\name{ProjectionBasedClustering-package}
\Rdversion{1.1}
\alias{ProjectionBasedClustering-package}

\docType{package}
\title{
Projection Based Clustering
}
\description{
The package is based on a conference talk [Thrun/Ultsch, 2017], see <DOI:10.13140/RG.2.2.13124.53124>. The abstract follows:

Many data mining methods rely on some concept of the dissimilarity between pieces of information encoded in the data of interest. These methods can be used for cluster analysis. However, no generally accepted definition of clusters exists in the literature [Hennig et al., 2015]. Here, consistent with Bouveyron et al., it is assumed that a cluster is a group of similar objects [Bouveyron et al., 2012]. The clusters are called natural because they do not require a dissection; instead, they are clearly separated in the data [Duda et al., 2001,  Theodoridis/Koutroumbas, 2009,  pp. 579, 600]. These clusters can be identified by distance or density based high-dimensional structures. 
Dimensionality reduction techniques are able to reduce the dimensions of the input space to facilitate the exploration of structures in high-dimensional data. If they are used for visualization, they are called projection methods. The generalized U*-matrix technique is applicable for these and can be used to visualize both distance- and density-based structures [Thrun 2018; Ultsch/Thrun, 2017]. The idea that the abstract U*-matrix (AU-matrix) can be used for clustering [Ultsch et al., 2016]. The distances required for hierarchical clustering are defined by the AU-matrix [Lötsch/Ultsch, 2014]. Using this distance we propose a clustering approach for every projection method based on the U*-matrix visualization of a topographic map [Thrun 2018; Thrun/Ultsch, 2017]. The number of clusters and the cluster structure can be estimated by counting the valleys in a topographic map  [Thrun et al., 2016]. If the number of clusters and the clustering method are chosen correctly, then the clusters will be well separated by mountains in the visualization. Outliers are represented as volcanoes and can be interactively marked in the visualization after the automated clustering process.
}
\details{
A comparison of the Pswarm projection method [Thrun, 2018] using projection based clustering to 26 common clustering algorithms is provided in \url{http://www.deepbionics.org/Projects/ClusteringAlgorithms.html}.

}
\author{
Michael Thrun, Felix Pape, Florian Lerch, Tim Schreier, Luis Winckelmann
}
\note{
If you want to verifiy your clustering result externally, you can use \code{Heatmap} or \code{SilhouettePlot} of the CRAN package \code{DataVisualizations}.

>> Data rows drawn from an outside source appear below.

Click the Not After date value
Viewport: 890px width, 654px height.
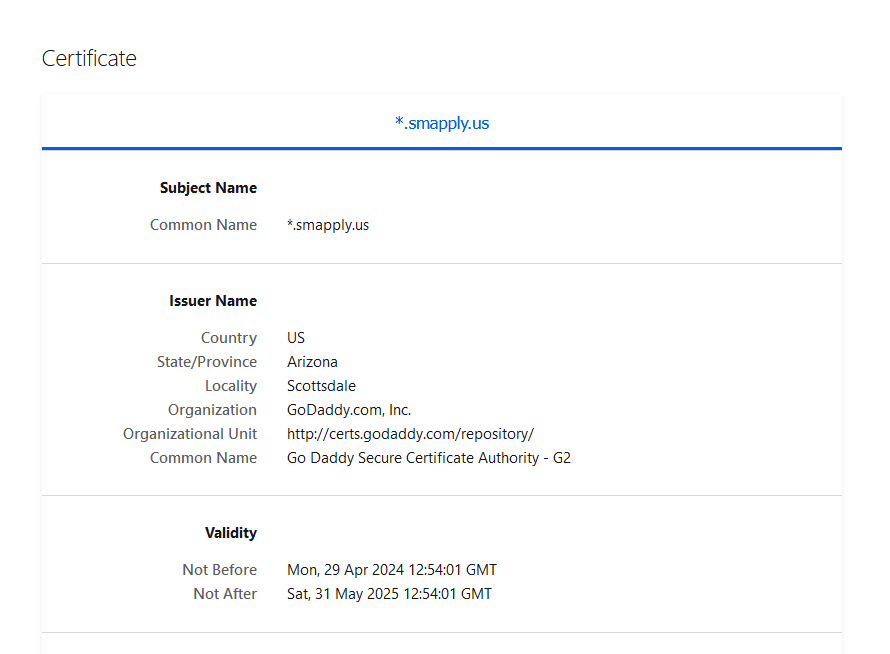pyautogui.click(x=389, y=593)
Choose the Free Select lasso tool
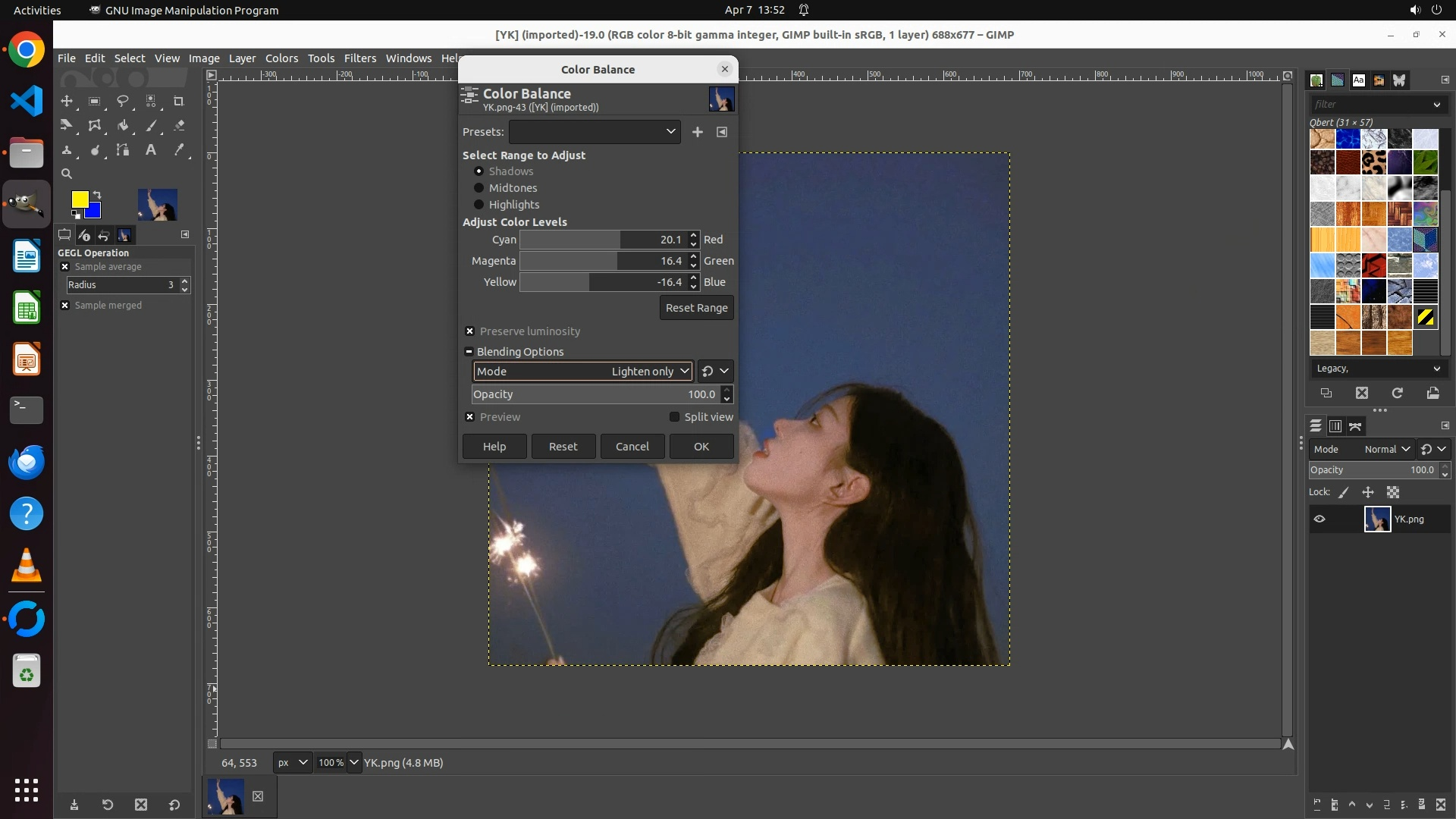The height and width of the screenshot is (819, 1456). click(122, 101)
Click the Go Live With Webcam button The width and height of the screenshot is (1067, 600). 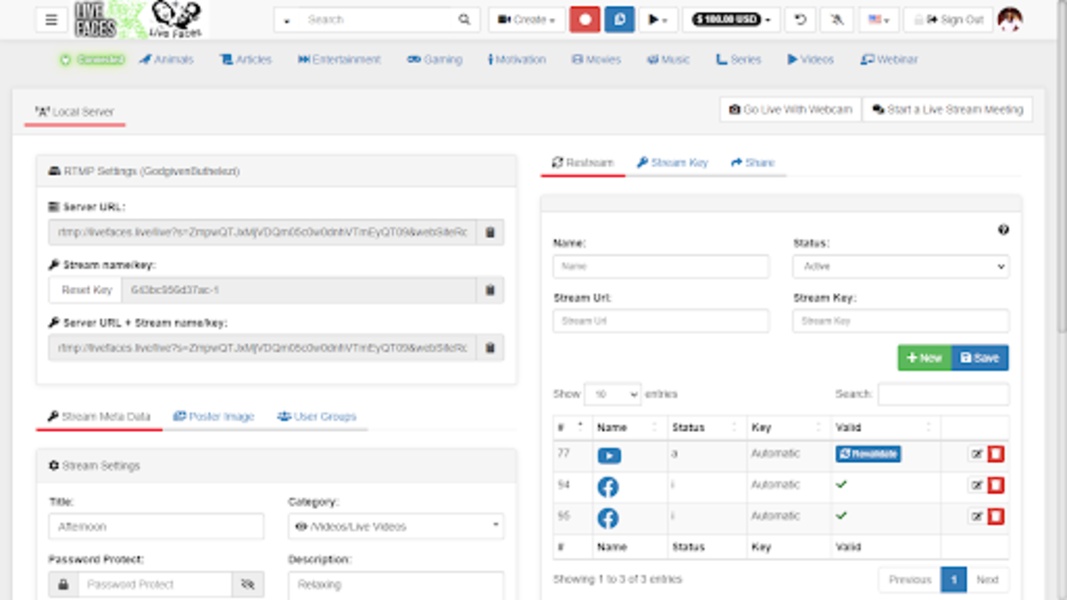(791, 110)
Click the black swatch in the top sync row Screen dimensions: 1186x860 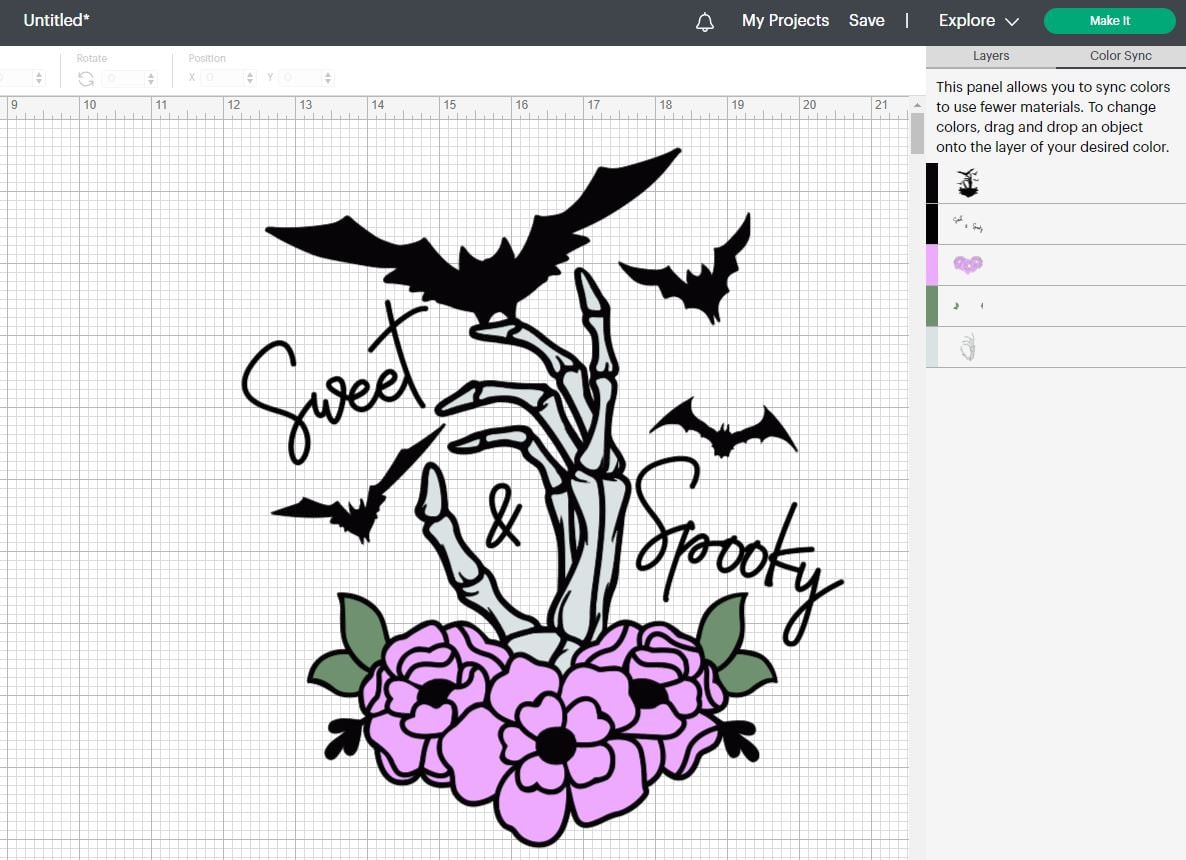pos(932,182)
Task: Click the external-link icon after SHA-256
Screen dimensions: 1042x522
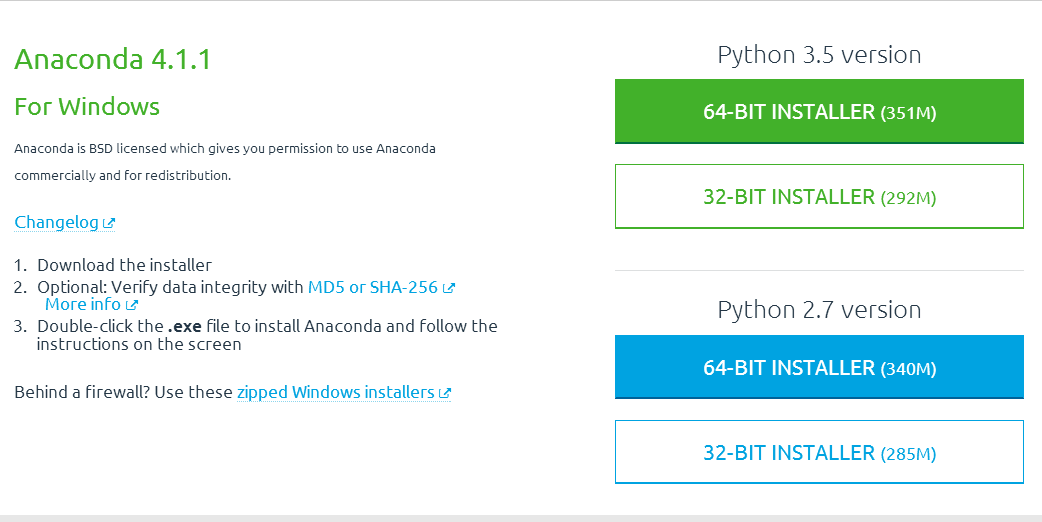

Additionally you can use the standard \code{ShepardScatterPlot} or the better approach through the \code{ShepardDensityPlot} of the CRAN package \code{DataVisualizations}.
}
\references{
[Thrun/Ultsch, 2017] Thrun, M.C., Ultsch, A.: Projection based Clustering, Conf. Int. Federation of Classification Societies (IFCS),DOI:10.13140/RG.2.2.13124.53124, Tokyo, 2017.

[Bouveyron et al., 2012]  Bouveyron, C., Hammer, B., & Villmann, T.: Recent developments in clustering algorithms, Proc. ESANN, Citeseer, 2012.

[Duda et al., 2001]  Duda, R. O., Hart, P. E., & Stork, D. G.: Pattern classification, (Second Edition ed.), Ney York, USA, John Wiley & Sons, ISBN: 0-471-05669-3, 2001.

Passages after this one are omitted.